Multi-Robot Object SLAM Using Distributed Variational Inference
Hanwen Cao, Sriram Shreedharan, Nikolay Atanasov
TL;DR
The paper tackles distributed multi-robot object SLAM by casting collaborative estimation as variational inference over a communication graph with consensus constraints on the object landmark state \\mathbf{y}. It develops a distributed mirror-descent algorithm with KL-regularization, yielding a Gaussian VI update that leads to a distributed MSCKF for object SLAM. The approach enables one-hop, fully distributed collaboration, achieving improved trajectory and object-map accuracy and favorable scaling compared to centralized methods, with modest communication and computation overhead.
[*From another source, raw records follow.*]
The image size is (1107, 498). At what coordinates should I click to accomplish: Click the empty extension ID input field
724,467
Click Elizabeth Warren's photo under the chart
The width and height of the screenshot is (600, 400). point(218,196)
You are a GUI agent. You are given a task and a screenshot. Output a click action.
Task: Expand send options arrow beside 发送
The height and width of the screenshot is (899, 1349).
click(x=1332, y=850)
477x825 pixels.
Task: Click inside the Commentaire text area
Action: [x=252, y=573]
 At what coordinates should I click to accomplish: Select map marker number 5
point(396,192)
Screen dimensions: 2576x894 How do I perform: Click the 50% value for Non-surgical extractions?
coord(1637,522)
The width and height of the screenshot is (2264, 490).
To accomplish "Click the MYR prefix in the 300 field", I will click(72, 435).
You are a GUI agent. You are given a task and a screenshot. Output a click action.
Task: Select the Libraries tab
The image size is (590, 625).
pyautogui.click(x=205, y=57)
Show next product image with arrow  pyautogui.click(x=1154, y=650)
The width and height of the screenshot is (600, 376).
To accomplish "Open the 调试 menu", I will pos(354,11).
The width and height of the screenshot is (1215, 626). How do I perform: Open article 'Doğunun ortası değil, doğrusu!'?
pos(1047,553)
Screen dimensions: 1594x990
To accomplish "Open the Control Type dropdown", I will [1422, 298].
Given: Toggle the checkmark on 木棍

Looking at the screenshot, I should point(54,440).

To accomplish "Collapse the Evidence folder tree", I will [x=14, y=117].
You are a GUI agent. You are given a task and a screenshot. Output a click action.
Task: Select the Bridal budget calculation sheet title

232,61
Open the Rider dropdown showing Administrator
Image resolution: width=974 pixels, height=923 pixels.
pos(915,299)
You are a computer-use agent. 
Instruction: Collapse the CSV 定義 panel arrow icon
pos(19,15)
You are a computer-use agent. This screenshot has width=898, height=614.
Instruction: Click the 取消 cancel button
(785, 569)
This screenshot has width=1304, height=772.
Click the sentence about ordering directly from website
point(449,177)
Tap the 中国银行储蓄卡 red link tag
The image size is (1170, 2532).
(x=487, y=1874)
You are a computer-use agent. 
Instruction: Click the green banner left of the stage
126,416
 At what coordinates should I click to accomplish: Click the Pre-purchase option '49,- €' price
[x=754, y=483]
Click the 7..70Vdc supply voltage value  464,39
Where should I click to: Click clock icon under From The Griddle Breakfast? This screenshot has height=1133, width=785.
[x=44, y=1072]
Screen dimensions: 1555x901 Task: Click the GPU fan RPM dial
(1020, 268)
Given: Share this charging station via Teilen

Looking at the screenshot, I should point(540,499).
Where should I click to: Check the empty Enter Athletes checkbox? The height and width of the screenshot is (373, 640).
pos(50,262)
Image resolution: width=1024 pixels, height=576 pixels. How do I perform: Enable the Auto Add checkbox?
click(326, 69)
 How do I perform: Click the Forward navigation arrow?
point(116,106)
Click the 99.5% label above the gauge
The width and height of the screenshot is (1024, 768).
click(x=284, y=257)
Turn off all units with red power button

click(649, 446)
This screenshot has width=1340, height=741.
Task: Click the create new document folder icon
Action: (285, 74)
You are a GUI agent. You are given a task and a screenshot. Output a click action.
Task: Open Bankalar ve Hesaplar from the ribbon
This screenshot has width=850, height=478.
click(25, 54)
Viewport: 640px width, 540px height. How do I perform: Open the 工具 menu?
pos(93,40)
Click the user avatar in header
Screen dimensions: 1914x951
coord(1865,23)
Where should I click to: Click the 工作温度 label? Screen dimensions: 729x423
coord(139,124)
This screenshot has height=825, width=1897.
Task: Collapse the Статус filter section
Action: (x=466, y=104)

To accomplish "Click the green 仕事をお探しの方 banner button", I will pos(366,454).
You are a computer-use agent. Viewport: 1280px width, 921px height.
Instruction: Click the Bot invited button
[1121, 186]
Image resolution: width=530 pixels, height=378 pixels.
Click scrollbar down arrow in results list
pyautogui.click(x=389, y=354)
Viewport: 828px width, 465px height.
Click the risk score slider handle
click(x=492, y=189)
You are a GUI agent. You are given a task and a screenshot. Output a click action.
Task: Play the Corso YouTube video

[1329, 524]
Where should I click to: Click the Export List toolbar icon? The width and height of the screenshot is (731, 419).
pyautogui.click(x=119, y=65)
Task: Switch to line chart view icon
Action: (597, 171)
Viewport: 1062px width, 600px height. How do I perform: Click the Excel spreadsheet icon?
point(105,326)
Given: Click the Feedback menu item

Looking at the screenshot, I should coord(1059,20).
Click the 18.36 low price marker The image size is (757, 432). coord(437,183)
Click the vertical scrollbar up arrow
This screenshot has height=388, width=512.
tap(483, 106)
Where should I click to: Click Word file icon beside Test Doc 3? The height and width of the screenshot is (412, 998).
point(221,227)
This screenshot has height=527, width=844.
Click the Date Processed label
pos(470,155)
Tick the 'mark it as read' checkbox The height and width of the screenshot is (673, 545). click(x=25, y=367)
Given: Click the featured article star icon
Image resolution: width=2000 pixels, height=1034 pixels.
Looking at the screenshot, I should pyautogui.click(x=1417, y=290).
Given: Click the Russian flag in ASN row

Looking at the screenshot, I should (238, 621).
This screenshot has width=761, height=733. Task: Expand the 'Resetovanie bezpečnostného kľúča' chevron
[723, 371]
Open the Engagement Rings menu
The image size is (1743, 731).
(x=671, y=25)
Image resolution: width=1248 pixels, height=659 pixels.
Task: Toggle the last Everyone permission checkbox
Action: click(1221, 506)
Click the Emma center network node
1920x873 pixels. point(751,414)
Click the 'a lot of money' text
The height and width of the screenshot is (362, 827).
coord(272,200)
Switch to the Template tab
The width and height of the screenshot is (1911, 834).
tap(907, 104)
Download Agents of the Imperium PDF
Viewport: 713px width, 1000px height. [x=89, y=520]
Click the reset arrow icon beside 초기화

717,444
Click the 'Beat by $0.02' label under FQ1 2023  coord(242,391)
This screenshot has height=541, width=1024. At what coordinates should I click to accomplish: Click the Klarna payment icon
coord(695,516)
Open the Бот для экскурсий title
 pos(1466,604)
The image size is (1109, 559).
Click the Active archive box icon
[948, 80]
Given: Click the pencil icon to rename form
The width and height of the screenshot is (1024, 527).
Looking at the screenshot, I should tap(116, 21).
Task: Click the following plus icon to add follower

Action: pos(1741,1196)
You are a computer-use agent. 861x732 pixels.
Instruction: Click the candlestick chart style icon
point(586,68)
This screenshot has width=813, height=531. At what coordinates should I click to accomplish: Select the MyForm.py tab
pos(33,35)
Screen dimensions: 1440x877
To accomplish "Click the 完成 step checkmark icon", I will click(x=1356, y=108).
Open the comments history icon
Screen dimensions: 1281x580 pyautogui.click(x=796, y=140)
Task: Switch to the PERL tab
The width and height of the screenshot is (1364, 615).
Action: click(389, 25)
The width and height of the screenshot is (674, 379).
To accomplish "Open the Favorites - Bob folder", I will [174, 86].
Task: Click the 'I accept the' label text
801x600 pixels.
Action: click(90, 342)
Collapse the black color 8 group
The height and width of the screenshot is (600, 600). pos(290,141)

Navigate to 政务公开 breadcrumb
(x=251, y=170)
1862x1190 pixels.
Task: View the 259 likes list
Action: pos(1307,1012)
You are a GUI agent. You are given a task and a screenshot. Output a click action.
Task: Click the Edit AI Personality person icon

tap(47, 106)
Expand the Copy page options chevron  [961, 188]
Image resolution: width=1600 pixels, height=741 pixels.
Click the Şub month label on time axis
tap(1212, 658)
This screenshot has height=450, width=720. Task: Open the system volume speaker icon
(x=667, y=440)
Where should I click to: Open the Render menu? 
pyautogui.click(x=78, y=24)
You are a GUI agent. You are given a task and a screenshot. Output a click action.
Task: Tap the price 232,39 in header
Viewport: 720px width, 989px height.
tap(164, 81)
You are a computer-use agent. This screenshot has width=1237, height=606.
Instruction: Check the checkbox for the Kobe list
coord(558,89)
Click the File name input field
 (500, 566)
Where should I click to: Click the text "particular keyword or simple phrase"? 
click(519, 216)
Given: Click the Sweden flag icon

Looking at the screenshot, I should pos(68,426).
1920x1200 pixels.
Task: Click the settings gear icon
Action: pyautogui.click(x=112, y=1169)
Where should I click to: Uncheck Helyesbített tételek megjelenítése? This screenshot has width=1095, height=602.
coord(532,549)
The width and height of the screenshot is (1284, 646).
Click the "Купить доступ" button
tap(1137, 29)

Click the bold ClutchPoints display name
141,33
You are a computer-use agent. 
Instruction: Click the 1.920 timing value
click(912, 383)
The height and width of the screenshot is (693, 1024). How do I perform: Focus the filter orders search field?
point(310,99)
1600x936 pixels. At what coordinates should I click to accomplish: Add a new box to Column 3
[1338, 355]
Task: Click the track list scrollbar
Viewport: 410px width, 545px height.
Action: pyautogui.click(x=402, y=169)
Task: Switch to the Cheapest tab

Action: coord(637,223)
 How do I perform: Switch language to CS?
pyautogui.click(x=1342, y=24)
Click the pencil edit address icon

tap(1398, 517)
This framework provides a scalable, infrastructure-light path toward coordinated multi-robot tasks that rely on a common object map for planning and decision-making.
Abstract
Multi-robot simultaneous localization and mapping (SLAM) enables a robot team to achieve coordinated tasks by relying on a common map of the environment. Constructing a map by centralized processing of the robot observations is undesirable because it creates a single point of failure and requires pre-existing infrastructure and significant communication throughput. This paper formulates multi-robot object SLAM as a variational inference problem over a communication graph subject to consensus constraints on the object estimates maintained by different robots. To solve the problem, we develop a distributed mirror descent algorithm with regularization enforcing consensus among the communicating robots. Using Gaussian distributions in the algorithm, we also derive a distributed multi-state constraint Kalman filter (MSCKF) for multi-robot object SLAM. Experiments on real and simulated data show that our method improves the trajectory and object estimates, compared to individual-robot SLAM, while achieving better scaling to large robot teams, compared to centralized multi-robot SLAM.